The United Nations Office for Disarmament Affairs provides substantive and organizational support for norm-setting in the area of disarmament through the work of the General Assembly and its First Committee, the Disarmament Commission, the Conference on Disarmament and other bodies. It fosters disarmament measures through dialogue, transparency and confidence-building on military matters, and encourages regional disarmament efforts. It also provides objective, impartial and up-to-date information on multilateral disarmament issues and activities to Member States; States parties to multilateral agreements; intergovernmental organizations and institutions; departments and agencies of the United Nations system; research and educational institutions; civil society, especially non-governmental organizations; the media; and the general public.

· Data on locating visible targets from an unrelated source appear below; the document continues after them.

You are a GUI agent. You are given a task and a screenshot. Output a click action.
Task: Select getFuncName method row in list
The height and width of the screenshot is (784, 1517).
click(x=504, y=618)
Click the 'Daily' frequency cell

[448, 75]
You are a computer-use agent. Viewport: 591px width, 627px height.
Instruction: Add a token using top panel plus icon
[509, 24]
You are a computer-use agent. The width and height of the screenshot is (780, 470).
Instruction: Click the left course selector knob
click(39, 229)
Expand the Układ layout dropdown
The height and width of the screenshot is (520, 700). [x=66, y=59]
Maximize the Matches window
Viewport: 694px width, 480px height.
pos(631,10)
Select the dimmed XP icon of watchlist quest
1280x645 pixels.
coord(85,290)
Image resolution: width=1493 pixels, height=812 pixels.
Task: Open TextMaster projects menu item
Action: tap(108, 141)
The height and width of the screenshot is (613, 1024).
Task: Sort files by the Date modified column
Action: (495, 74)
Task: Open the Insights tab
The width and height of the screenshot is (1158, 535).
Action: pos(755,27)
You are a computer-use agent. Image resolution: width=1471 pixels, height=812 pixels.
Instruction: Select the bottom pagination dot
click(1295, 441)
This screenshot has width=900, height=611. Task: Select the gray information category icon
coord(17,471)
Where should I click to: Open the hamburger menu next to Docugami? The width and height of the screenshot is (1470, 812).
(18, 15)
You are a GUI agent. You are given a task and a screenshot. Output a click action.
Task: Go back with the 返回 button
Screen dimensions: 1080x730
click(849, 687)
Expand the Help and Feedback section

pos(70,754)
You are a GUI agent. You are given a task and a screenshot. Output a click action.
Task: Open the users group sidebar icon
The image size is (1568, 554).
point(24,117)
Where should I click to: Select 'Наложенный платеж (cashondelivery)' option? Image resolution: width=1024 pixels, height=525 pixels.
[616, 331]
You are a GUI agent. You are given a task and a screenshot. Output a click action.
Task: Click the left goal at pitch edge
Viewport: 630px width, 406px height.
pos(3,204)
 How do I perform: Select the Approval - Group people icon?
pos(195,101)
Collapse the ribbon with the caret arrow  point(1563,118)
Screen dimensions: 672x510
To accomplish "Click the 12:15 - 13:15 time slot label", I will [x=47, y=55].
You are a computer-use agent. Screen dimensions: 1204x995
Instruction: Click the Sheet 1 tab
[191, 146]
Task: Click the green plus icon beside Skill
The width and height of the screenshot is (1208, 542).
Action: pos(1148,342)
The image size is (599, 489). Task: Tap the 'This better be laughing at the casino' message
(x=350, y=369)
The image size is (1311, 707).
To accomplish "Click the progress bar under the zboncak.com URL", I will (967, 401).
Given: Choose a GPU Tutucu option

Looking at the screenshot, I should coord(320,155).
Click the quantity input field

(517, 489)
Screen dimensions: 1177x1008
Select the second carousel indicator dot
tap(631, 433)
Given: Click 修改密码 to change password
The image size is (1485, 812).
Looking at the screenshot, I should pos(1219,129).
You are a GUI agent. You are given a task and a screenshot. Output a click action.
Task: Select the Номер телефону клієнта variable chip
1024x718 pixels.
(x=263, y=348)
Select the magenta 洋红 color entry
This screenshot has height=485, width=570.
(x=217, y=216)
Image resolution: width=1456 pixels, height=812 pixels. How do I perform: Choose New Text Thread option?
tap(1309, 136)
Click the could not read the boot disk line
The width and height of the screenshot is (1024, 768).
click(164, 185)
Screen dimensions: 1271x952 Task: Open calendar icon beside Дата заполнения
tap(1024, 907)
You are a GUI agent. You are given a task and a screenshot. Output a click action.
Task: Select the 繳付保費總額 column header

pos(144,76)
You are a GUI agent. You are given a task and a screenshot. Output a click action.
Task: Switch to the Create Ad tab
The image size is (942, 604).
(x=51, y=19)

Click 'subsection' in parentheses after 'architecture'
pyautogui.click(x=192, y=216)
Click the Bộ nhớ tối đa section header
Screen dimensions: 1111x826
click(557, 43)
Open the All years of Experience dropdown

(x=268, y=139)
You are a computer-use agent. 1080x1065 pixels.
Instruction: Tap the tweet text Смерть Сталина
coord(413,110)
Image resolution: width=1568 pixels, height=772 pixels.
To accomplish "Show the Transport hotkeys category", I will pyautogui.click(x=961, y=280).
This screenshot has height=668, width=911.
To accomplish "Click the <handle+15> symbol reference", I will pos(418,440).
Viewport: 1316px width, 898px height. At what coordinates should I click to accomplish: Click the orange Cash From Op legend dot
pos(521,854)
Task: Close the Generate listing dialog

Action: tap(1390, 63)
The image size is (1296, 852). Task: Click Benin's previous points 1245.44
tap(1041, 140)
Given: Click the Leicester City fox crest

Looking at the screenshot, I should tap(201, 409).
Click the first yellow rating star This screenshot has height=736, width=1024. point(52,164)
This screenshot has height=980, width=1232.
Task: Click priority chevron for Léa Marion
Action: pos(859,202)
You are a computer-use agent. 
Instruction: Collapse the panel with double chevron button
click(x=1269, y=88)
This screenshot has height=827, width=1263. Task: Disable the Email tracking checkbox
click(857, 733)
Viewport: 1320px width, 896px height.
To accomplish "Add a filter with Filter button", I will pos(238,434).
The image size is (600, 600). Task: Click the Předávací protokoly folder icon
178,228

As the global organization of national parliaments, the Inter-Parliamentary Union (www.ipu.org) works to establish democracy, peace and cooperation among peoples by uniting members to drive positive change. A commitment to peace dating back to IPU’s inception in 1889 forms the bedrock of the Organization. Over the years, IPU members have made a particular push to ensure global peace and security through various political resolutions on nuclear non-proliferation and disarmament that commit them to pursuing a nuclear-free world. These have been followed by working on practical measures that parliaments can take to advance the nuclear disarmament and non-proliferation agenda.
The Future Policy Award is designed to alert policymakers and the public to the importance of best practice in lawmaking and highlight outstanding examples of regulatory vision. The Award draws attention to existing sustainable policies and demonstrates that when political will is asserted, positive change can happen. Celebrating visionary policies raises public awareness, encourages rapid learning and speeds up policy action towards just, sustainable and peaceful societies. For more information, visit www.worldfuturecouncil.org/future_policy_award.html.
The annual observance of Disarmament Week, which begins on the anniversary of the founding of the United Nations, 24 October, was called for in the Final Document of the General Assembly 1978 special session on disarmament (resolution S-10/2). All Member States and civil society organizations are invited to highlight the danger of the arms race, propagate the need for its cessation and increase public understanding of the urgent tasks of disarmament.